# Municipality, price per hour?



## LR3 (Sep 23, 2011)

A municipality in Connecticut wants to hire me and my 80hp tracked machine equipped with a Kage plow, snow bucket and truck loading snowblower. They want all three implements available during cleanup but mostly want me to blow snow into trucks. Do I charge to have all three there? How much should I charge?


----------



## JD Dave (Mar 20, 2007)

Basically having more attachments will get you more hours so that's how you end up making more money. The hourly rate should
Be a little more for the blower IMO.


----------



## LR3 (Sep 23, 2011)

JD Dave;2017939 said:


> Basically having more attachments will get you more hours so that's how you end up making more money. The hourly rate should
> Be a little more for the blower IMO.


That makes sense. Definitely more for the blower. But even more considering it has an add on, which is the extended chute to load tri axles etc., no? What would you consider to be a reasonable hourly rate?


----------



## JD Dave (Mar 20, 2007)

I have no idea what your hourly rate should be. Around here the towns pay good standby and a very low hourly rate.


----------



## grandview (Oct 9, 2005)

Did they say hourly? A lot of places are by the truck load. Your trucks or theirs?


----------



## LR3 (Sep 23, 2011)

grandview;2018175 said:


> Did they say hourly? A lot of places are by the truck load. Your trucks or theirs?

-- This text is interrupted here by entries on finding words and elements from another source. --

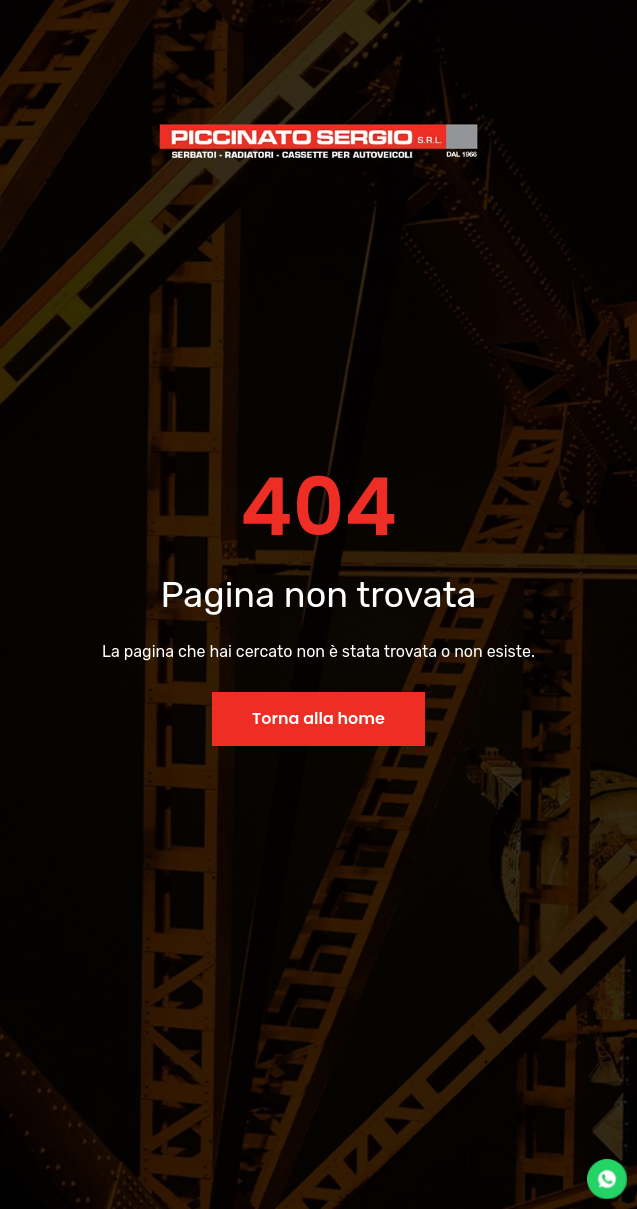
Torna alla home (318, 718)
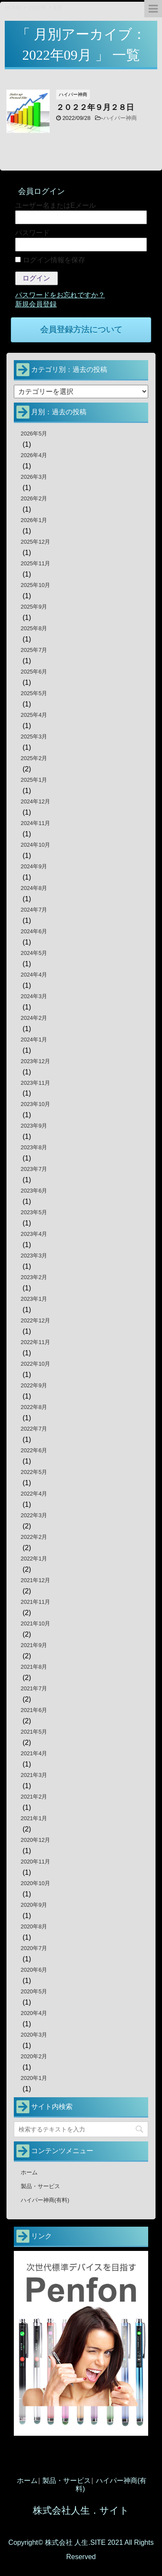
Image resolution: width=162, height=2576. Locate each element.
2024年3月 (34, 996)
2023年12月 (36, 1061)
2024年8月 (34, 888)
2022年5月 (34, 1472)
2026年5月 (34, 433)
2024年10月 (36, 844)
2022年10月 (36, 1364)
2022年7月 (34, 1428)
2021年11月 (36, 1602)
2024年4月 (34, 974)
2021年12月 (36, 1580)
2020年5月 (34, 1991)
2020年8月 (34, 1926)
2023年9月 (34, 1125)
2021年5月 (34, 1731)
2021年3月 (34, 1775)
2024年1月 (34, 1039)
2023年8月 (34, 1147)
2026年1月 (34, 520)
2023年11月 (36, 1083)
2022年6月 (34, 1450)
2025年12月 (36, 541)
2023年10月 (36, 1104)
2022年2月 (34, 1537)
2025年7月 (34, 650)
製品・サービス (40, 2186)
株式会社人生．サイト (81, 2510)
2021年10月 (36, 1623)
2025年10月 (36, 585)
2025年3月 (34, 736)
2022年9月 (34, 1385)
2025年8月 (34, 628)
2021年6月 (34, 1710)
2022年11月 (36, 1342)
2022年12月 (36, 1320)
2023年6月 (34, 1190)
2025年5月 (34, 693)
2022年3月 (34, 1515)
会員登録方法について (81, 329)
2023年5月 (34, 1212)
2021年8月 (34, 1667)
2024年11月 (36, 823)
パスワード (32, 232)
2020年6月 (34, 1970)
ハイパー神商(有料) (45, 2200)
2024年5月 (34, 953)
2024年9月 (34, 866)
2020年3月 (34, 2034)
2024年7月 (34, 909)
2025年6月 (34, 671)
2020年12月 (36, 1840)
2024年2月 (34, 1018)
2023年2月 (34, 1277)
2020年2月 (34, 2056)
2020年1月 (34, 2078)
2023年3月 (34, 1255)
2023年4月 (34, 1234)
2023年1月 (34, 1299)
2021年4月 (34, 1753)
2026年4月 (34, 455)
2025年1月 (34, 780)
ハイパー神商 (120, 118)
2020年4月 (34, 2013)
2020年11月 (36, 1861)
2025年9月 (34, 606)
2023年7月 (34, 1169)
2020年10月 (36, 1883)
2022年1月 (34, 1558)
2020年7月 (34, 1948)
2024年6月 (34, 931)
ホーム (29, 2172)
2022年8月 (34, 1407)
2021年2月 (34, 1796)
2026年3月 (34, 477)
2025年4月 (34, 715)
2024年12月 (36, 801)
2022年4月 (34, 1493)
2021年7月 (34, 1688)
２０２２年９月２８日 (95, 107)
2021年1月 (34, 1818)
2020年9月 (34, 1905)
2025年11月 (36, 563)
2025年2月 (34, 758)
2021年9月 (34, 1645)
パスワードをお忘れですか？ (60, 295)
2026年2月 (34, 498)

 No trucks. Just the skid steer and implements mentioned. I may add a 9 ton to blow snow into but that's a different charge altogether.


----------



## LapeerLandscape (Dec 29, 2012)

I would charge a base price for the skid and additional rates for each attachment broken down into 1/4, 1/2 or 1 hour increments as you use them. Also charge for delivery and pick up. Being a municipality sometimes coffee and donuts go along ways.


----------



## Lowlifetrucker (Aug 28, 2017)

They pay $135 hr for 6-8 yd loaders in mass for plowing and removal,but it's also more equipment after plowing then having loaders pile it up and then load it out. I wouldn't hesitate to ask for $100 hr plus Connecticut has $$$$$


----------



## John_DeereGreen (Jan 2, 2011)

You're a little late to the party. Like 2 years late.


----------



## Lowlifetrucker (Aug 28, 2017)

Hahahaha gotcha,how much did he get?


----------



## fireside (Mar 1, 2008)

Not sure but I had a city pay me 200 per hour for a skidsteer and bucket only! They paid for the fuel and meals


----------



## John_DeereGreen (Jan 2, 2011)

fireside said:


> Not sure but I had a city pay me 200 per hour for a skidsteer and bucket only! They paid for the fuel and meals


Where do I sign up?


----------